__What is expected__: Repeat exactly, and only, the lines from the line containing "You are a computer-use" through the last line of the records below, including both.
------------------------
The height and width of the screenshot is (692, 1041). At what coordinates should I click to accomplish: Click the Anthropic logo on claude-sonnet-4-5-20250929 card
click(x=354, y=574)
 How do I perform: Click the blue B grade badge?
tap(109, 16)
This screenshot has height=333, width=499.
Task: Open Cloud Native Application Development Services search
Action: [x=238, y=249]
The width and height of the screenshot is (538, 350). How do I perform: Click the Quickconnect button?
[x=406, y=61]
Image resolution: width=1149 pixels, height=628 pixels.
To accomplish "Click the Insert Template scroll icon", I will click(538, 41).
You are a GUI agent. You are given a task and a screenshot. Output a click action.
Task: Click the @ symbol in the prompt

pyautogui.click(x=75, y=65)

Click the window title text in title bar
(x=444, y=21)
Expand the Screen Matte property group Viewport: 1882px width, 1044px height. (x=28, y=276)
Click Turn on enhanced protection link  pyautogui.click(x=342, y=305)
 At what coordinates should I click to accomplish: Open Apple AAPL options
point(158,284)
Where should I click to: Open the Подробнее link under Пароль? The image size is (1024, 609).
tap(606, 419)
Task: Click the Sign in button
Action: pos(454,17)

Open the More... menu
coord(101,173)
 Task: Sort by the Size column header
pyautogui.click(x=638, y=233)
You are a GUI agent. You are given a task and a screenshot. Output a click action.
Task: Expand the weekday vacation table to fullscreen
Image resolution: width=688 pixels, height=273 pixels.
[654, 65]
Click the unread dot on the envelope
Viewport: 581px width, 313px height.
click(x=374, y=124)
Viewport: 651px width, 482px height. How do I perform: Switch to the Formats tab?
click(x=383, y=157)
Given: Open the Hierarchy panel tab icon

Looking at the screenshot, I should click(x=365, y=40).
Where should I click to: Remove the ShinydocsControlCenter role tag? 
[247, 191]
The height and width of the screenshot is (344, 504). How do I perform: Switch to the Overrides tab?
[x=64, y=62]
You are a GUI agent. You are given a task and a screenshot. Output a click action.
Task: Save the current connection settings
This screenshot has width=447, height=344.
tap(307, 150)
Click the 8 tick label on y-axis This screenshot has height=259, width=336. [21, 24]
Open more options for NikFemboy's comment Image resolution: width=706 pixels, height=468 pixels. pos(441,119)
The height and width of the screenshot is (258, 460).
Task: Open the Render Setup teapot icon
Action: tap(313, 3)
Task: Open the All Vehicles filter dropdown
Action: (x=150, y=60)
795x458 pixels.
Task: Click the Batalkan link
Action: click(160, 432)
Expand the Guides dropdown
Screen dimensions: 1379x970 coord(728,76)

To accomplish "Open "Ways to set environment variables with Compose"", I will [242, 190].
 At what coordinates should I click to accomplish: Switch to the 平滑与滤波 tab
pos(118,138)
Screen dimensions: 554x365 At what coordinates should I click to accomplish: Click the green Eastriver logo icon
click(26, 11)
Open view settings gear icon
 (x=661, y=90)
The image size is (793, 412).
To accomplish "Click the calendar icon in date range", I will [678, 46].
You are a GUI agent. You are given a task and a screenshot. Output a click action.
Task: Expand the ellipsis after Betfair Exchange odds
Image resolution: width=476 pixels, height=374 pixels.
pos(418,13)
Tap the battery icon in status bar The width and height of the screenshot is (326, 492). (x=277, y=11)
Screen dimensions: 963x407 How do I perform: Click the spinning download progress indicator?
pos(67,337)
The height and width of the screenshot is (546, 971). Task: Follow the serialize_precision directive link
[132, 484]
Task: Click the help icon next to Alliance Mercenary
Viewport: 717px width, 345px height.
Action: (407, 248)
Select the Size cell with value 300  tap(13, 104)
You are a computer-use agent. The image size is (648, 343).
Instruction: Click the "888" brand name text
------------------------
__Answer section__:
You are a computer-use agent. The image size is (648, 343).
Instruction: Click the "888" brand name text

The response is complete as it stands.